Примеры чудесного в «Манифесте» сплошь указывают на нездешнее; чтобы уловить эту связь, нужно обратиться к определению конвульсивной красоты в «Безумной любви»: «Конвульсивная красота будет эротической-и-завуалированной, взрывной-и-застылой, магической-и-обыденной — или ее не будет вовсе» (AF 26). Это герметичное определение сопровождается несколькими подсказками. В качестве иллюстраций к категории эротического-и-завуалированного Бретон предлагает следующие образы: известковое отложение в гроте гор Воклюз, принявшее форму яйца; кварцевая стена, похожая на скульптурную мантию; каучуковый предмет и корень мандрагоры, напоминающие статуэтки[114]

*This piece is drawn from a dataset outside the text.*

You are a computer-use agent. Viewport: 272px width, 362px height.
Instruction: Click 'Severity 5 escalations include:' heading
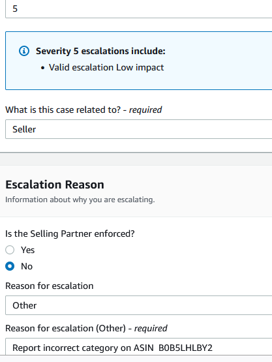pyautogui.click(x=100, y=51)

; коралловый риф, похожий на подземный сад; наконец, кристаллы, которые Бретон называл образцом автоматического творения. Все это примеры естественной мимикрии, что связывает их с другими явлениями, ценимыми сюрреалистами: например, с фотографиями Блоссфельдта, на которых растения напоминают архитектурные элементы; фотографиями «невольных скульптур» Брассая — повседневных материалов, неосознанно смятых и скатанных в странные формы; фотографиями шляп Ман Рея, приобретающих форму гениталий[115]. Но в чем специфическая природа бретоновского эротического-и-завуалированного? В каждом таком случае, утверждает Бретон, «неодушевленное <…> тесно соприкасается с одушевленным» (AF 17). Здесь эротическое-и-завуалированное сталкивается с нездешним, и каждый пример указывает на окаменелую природу, в которой размыты границы не только между природной формой и культурным знаком, но и между жизнью и смертью. Эта неразличимость и делает эротическое-и-завуалированное чудесным, то есть нездешним, ведь она предполагает инерцию жизни, господство смерти[116].Эта нездешняя неразличимость имеет также филогенетический регистр, поскольку субстанции известняка, коралла и кристалла существуют в подземном или подводном мирах, которые напоминают о первичных состояниях, одновременно онтогенетических (например, о материнской утробе) и эволюционных (например, о море). Образы эротического-и-завуалированного, не отсылающие к подобным фантазиям о внутриутробном существовании, или возвращении в материнское лоно, предполагают обратное: фантазии о фаллическом вмешательстве, или отцовском законе, как в случае с тотемными фигурками — каучуковой и мандрагоровой. (Насколько существенно то, что Ман Рей назвал первую Moi, Elle[117]
[1934], а Бретон усматривал во второй очертания Энея, несущего Анхиза, своего отца [AF 24]?) Как будет замечено в другой связи, сюрреализм колеблется между двумя нездешними фантазиями о материнской полноте и отцовской каре, между фантазией о пространстве-времени до телесного разделения и психической утраты и травмой, нанесенной этими событиями. Эта эдипальная дилемма, можно сказать, структурирует сюрреалистическое воображаемое[118].